- Description of the task
Would you give all of the records again, exactly as they read?

[Stored items]
☆ ☆ ☆ ☆ ☆

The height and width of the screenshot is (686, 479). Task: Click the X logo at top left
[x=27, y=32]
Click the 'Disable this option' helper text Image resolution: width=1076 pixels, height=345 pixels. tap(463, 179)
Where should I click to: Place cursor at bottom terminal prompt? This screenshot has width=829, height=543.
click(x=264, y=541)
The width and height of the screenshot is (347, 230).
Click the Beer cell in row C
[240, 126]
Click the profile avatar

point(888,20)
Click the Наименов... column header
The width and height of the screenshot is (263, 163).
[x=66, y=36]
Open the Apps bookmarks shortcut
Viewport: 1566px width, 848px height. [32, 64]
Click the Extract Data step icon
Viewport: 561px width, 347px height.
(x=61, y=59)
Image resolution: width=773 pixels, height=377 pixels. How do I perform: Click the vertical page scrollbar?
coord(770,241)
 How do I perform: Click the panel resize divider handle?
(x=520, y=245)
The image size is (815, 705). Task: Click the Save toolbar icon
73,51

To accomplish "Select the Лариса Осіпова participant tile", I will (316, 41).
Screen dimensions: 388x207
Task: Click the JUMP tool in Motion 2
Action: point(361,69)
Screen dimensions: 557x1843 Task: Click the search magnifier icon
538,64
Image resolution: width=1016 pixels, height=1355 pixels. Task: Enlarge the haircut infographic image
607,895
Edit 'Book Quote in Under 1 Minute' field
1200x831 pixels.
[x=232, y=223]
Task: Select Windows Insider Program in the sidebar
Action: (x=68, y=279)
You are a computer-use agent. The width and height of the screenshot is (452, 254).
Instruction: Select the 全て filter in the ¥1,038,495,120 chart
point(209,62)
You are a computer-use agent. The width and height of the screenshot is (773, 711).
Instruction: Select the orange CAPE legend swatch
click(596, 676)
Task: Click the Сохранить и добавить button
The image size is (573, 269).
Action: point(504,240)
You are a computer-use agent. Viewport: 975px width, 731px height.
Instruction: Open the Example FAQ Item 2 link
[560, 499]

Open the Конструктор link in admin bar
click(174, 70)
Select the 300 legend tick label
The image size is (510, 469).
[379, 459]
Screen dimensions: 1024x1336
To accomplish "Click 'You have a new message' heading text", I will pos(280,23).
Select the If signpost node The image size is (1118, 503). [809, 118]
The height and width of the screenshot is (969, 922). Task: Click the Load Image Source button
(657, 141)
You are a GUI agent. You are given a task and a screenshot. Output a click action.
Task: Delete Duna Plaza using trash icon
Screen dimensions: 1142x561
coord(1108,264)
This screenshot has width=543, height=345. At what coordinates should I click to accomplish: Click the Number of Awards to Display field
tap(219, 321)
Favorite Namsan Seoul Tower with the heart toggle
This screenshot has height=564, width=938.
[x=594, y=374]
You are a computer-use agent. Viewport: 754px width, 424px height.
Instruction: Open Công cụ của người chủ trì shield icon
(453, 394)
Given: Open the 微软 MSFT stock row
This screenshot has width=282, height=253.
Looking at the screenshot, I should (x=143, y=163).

☆ ☆ ☆ ☆ ☆

- Response
The height and width of the screenshot is (686, 479). Task: Click the X logo at top left
[x=27, y=32]
Click the 'Disable this option' helper text Image resolution: width=1076 pixels, height=345 pixels. tap(463, 179)
Where should I click to: Place cursor at bottom terminal prompt? This screenshot has width=829, height=543.
click(x=264, y=541)
The width and height of the screenshot is (347, 230).
Click the Beer cell in row C
[240, 126]
Click the profile avatar

point(888,20)
Click the Наименов... column header
The width and height of the screenshot is (263, 163).
[x=66, y=36]
Open the Apps bookmarks shortcut
Viewport: 1566px width, 848px height. [32, 64]
Click the Extract Data step icon
Viewport: 561px width, 347px height.
(x=61, y=59)
Image resolution: width=773 pixels, height=377 pixels. How do I perform: Click the vertical page scrollbar?
coord(770,241)
 How do I perform: Click the panel resize divider handle?
(x=520, y=245)
The image size is (815, 705). Task: Click the Save toolbar icon
73,51

To accomplish "Select the Лариса Осіпова participant tile", I will (316, 41).
Screen dimensions: 388x207
Task: Click the JUMP tool in Motion 2
Action: point(361,69)
Screen dimensions: 557x1843 Task: Click the search magnifier icon
538,64
Image resolution: width=1016 pixels, height=1355 pixels. Task: Enlarge the haircut infographic image
607,895
Edit 'Book Quote in Under 1 Minute' field
1200x831 pixels.
[x=232, y=223]
Task: Select Windows Insider Program in the sidebar
Action: (x=68, y=279)
You are a computer-use agent. The width and height of the screenshot is (452, 254).
Instruction: Select the 全て filter in the ¥1,038,495,120 chart
point(209,62)
You are a computer-use agent. The width and height of the screenshot is (773, 711).
Instruction: Select the orange CAPE legend swatch
click(596, 676)
Task: Click the Сохранить и добавить button
The image size is (573, 269).
Action: point(504,240)
You are a computer-use agent. Viewport: 975px width, 731px height.
Instruction: Open the Example FAQ Item 2 link
[560, 499]

Open the Конструктор link in admin bar
click(174, 70)
Select the 300 legend tick label
The image size is (510, 469).
[379, 459]
Screen dimensions: 1024x1336
To accomplish "Click 'You have a new message' heading text", I will pos(280,23).
Select the If signpost node The image size is (1118, 503). [809, 118]
The height and width of the screenshot is (969, 922). Task: Click the Load Image Source button
(657, 141)
You are a GUI agent. You are given a task and a screenshot. Output a click action.
Task: Delete Duna Plaza using trash icon
Screen dimensions: 1142x561
coord(1108,264)
This screenshot has width=543, height=345. At what coordinates should I click to accomplish: Click the Number of Awards to Display field
tap(219, 321)
Favorite Namsan Seoul Tower with the heart toggle
This screenshot has height=564, width=938.
[x=594, y=374]
You are a computer-use agent. Viewport: 754px width, 424px height.
Instruction: Open Công cụ của người chủ trì shield icon
(453, 394)
Given: Open the 微软 MSFT stock row
This screenshot has width=282, height=253.
Looking at the screenshot, I should (x=143, y=163).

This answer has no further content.